Offering his condolences to the kin of the victims of the attack on the police training college in Quetta, U.S. State Department spokesperson John Kirby said in a press conference here that the attack was a cowardly, lethal and a horrific one.
“And remember that many of the victims were police cadets, young people who were training and learning to defend their fellow citizens. So obviously this is a cowardly, lethal, horrific attack. And sadly, it’s not the first time that the people of Pakistan have fallen victim to terrorism. Many soldiers have died, many civilians have died.
This isn’t some theoretical exercise for the Pakistani people; it’s right there. Not in their backyard, in their front yard,” Kirby said. Stressing that the U.S. remains committed to supporting the Government of Pakistan in its efforts to end the scourge of terrorism and violent extremism and to promote peace and stability, Kirby added that the U.S. will continue to work with regional countries, regional partners, to deal with terrorism because it is a common threat to everybody.
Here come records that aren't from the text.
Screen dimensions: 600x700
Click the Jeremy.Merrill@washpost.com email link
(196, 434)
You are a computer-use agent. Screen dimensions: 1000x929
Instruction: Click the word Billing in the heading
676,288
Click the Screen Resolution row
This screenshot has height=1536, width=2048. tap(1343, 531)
“And it requires common, comprehensive, collaborative solutions. And that’s what we’re going to continue to seek.We believe that Pakistan can directly contribute to regional stability by acting against militants on Pakistani soil who seek to attack its neighbours,” the spokesperson said.
For the past two weeks the United States has been putting pressure on Pakistan to take action against terrorists and terror organisations using its soil as a safe haven.
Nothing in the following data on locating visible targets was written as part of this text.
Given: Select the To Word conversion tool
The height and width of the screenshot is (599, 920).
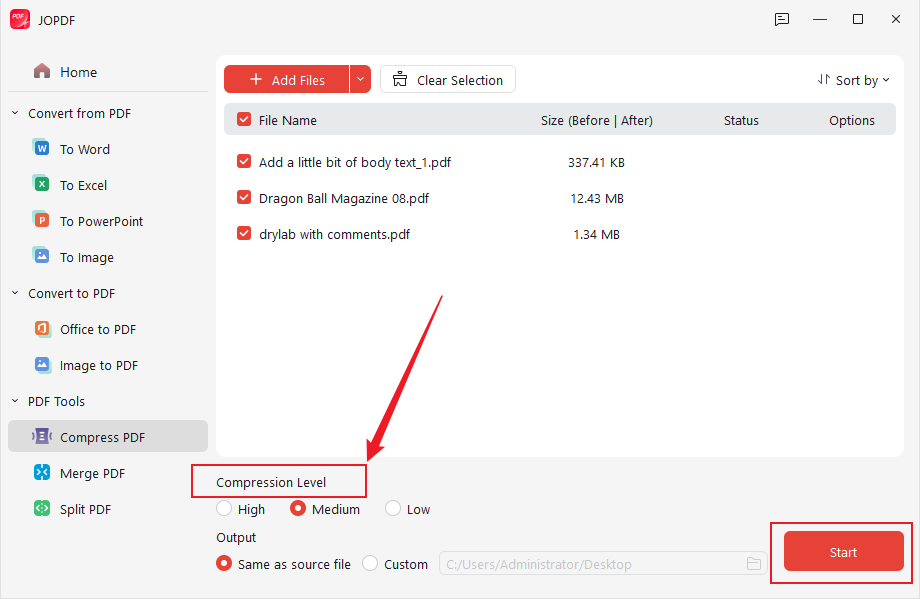Looking at the screenshot, I should click(x=83, y=148).
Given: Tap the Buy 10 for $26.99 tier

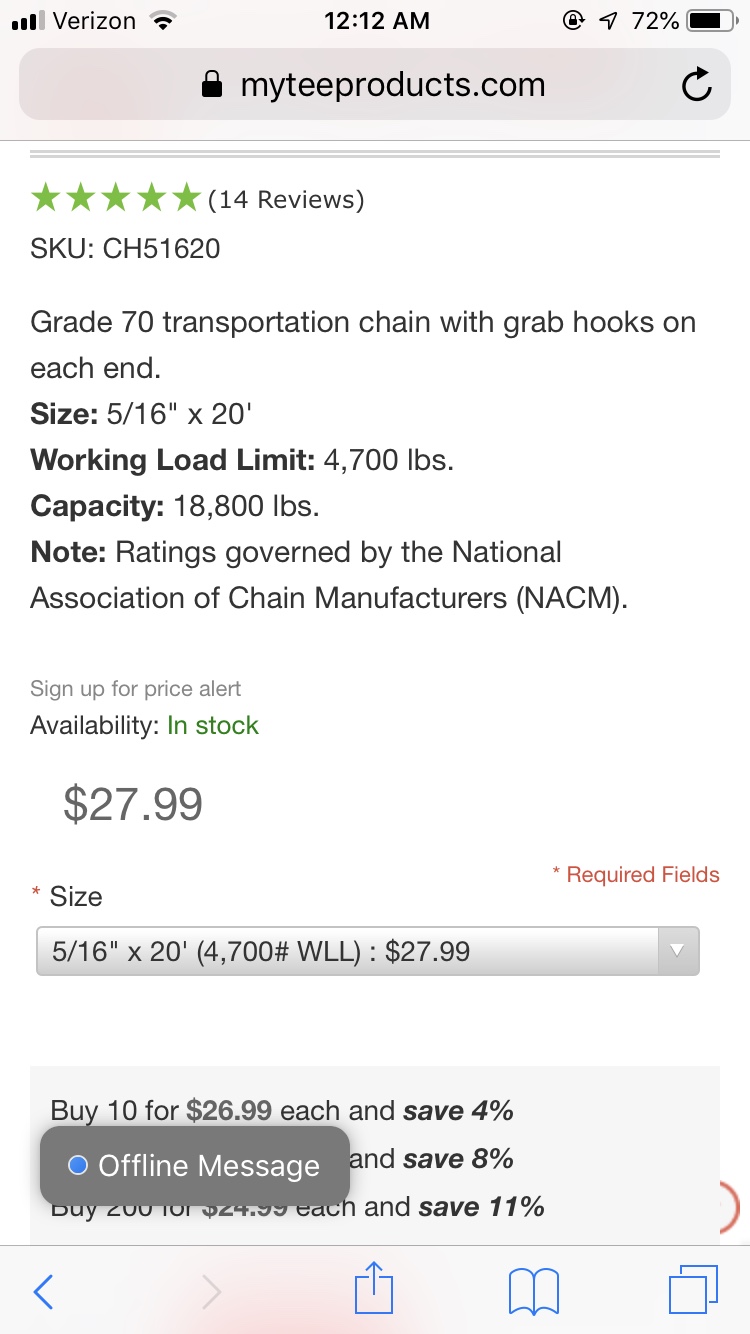Looking at the screenshot, I should [x=282, y=1111].
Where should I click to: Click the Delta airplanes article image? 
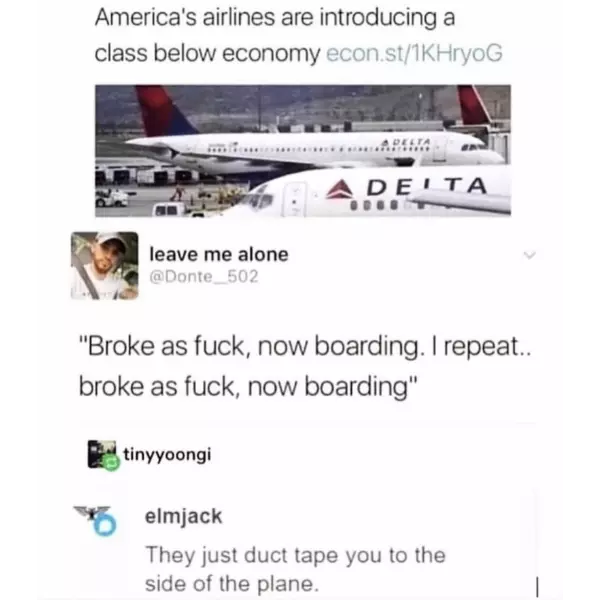tap(303, 151)
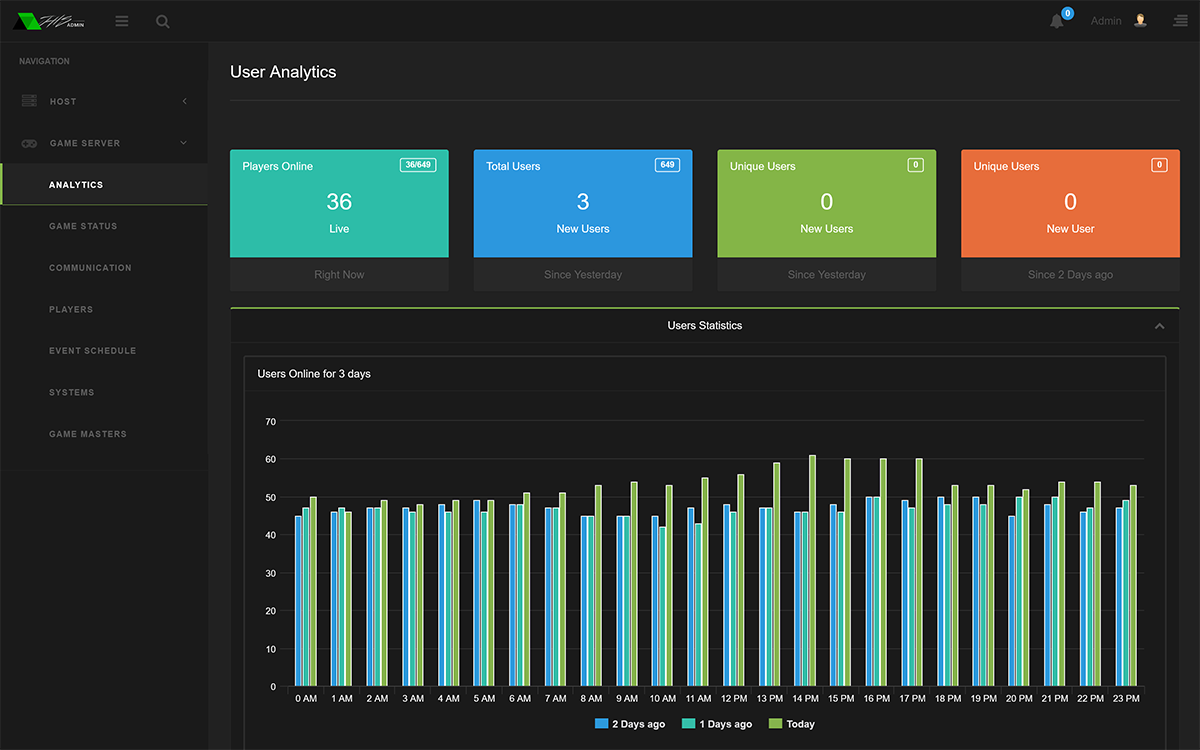Open the right sidebar lines icon
The height and width of the screenshot is (750, 1200).
tap(1181, 21)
Following which, Pakistani authorities froze bank accounts with more than Rs 400 million belonging to some 5,100 terror suspects, including Jaish-e-Mohammed (JeM) chief Masood Azhar.
Among those whose accounts were frozen by the State Bank of Pakistan (SBP) are 1,200 suspects included in “category A” of the Anti-Terrorism Act of 1997, which covers terrorists who pose an exceptional or high risk.
Official documents showed the authorities had blocked the bank accounts of 3,078 suspects from Khyber-Pakhtunkhwa and the tribal areas, 1,443 from Punjab, 226 from Sindh, 193 from Balochistan, 106 from Gilgit-Baltistan, 27 from the Islamabad Capital Territory and 26 from Pakistan-occupied Kashmir.
Prominent suspects whose accounts were frozen include Maulana Abdul Aziz of Islamabad’s radical Lal Masjid, Ahmed Ludhianvi of the Ahl-e-Sunnat Wal Jamaat, Matiur Rehman of al-Qaeda Pakistan, Qari Ehsan of Lashkar-e-Jhangvi.